Task directions
Locate the line that contains "This screenshot has width=475, height=332." in the entries below, then repeat it and every following line through the line that contains "Open Run scripts", exactly, and no others.

============

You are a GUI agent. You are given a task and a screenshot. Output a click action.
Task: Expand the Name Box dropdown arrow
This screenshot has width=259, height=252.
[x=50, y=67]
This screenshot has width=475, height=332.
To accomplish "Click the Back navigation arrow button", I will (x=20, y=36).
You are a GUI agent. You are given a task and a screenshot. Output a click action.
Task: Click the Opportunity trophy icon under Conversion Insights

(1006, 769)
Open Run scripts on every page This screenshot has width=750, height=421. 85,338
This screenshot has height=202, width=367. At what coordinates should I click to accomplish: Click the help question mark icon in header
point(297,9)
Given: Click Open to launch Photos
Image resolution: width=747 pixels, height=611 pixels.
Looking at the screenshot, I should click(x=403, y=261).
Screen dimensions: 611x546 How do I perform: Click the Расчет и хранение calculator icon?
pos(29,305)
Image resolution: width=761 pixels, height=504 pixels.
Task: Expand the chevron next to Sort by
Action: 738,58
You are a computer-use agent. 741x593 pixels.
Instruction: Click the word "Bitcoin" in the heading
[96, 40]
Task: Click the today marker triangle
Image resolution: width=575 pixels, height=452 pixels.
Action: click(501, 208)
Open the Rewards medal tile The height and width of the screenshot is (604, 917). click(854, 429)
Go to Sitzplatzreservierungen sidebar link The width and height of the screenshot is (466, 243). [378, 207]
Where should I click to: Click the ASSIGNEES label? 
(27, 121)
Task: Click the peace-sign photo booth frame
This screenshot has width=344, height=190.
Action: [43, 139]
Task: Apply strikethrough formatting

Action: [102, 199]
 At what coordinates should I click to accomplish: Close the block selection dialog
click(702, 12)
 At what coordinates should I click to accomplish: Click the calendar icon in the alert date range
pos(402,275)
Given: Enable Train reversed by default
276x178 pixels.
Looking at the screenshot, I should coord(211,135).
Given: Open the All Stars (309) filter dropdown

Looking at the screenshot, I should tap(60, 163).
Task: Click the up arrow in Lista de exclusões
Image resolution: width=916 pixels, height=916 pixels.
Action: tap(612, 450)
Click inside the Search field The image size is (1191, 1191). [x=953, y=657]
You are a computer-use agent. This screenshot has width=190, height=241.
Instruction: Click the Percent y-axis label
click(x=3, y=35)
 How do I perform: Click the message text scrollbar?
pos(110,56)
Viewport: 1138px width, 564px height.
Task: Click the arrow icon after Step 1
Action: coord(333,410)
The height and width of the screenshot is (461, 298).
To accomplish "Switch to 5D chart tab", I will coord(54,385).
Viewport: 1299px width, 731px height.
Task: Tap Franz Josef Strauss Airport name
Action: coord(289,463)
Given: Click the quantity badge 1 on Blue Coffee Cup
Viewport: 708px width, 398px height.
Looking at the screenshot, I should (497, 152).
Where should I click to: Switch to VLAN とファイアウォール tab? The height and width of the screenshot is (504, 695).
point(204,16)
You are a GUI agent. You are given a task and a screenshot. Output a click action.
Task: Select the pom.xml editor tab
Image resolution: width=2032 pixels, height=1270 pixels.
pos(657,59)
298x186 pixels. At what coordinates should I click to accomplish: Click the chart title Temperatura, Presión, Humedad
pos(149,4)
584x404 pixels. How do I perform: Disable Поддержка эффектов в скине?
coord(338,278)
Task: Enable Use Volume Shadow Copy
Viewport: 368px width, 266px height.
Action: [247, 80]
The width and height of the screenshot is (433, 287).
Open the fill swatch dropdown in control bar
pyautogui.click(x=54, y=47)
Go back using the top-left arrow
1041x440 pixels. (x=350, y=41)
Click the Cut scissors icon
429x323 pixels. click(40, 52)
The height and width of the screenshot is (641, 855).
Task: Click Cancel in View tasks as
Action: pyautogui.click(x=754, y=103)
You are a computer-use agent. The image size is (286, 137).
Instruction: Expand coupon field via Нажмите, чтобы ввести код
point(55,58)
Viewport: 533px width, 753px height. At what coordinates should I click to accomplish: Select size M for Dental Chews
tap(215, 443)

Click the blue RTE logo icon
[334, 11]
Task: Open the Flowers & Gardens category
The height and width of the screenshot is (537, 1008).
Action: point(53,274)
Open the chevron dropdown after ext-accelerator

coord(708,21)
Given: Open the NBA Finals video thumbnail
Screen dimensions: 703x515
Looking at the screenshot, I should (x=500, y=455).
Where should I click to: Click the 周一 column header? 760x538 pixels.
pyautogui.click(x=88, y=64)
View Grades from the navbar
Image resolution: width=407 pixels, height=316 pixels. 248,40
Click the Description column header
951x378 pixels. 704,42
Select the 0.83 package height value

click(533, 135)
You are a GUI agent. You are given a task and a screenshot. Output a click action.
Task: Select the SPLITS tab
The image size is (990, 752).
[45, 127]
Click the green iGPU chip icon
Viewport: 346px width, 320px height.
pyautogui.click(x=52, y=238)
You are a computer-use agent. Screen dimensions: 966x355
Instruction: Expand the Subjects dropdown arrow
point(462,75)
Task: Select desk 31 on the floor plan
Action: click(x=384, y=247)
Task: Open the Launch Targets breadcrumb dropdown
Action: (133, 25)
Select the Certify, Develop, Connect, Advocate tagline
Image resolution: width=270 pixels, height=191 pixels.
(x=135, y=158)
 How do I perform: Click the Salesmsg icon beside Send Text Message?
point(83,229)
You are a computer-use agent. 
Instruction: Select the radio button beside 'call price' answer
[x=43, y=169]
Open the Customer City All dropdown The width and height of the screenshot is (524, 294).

============

Answer to this task
This screenshot has width=475, height=332.
To accomplish "Click the Back navigation arrow button", I will (x=20, y=36).
You are a GUI agent. You are given a task and a screenshot. Output a click action.
Task: Click the Opportunity trophy icon under Conversion Insights

(1006, 769)
Open Run scripts on every page This screenshot has width=750, height=421. 85,338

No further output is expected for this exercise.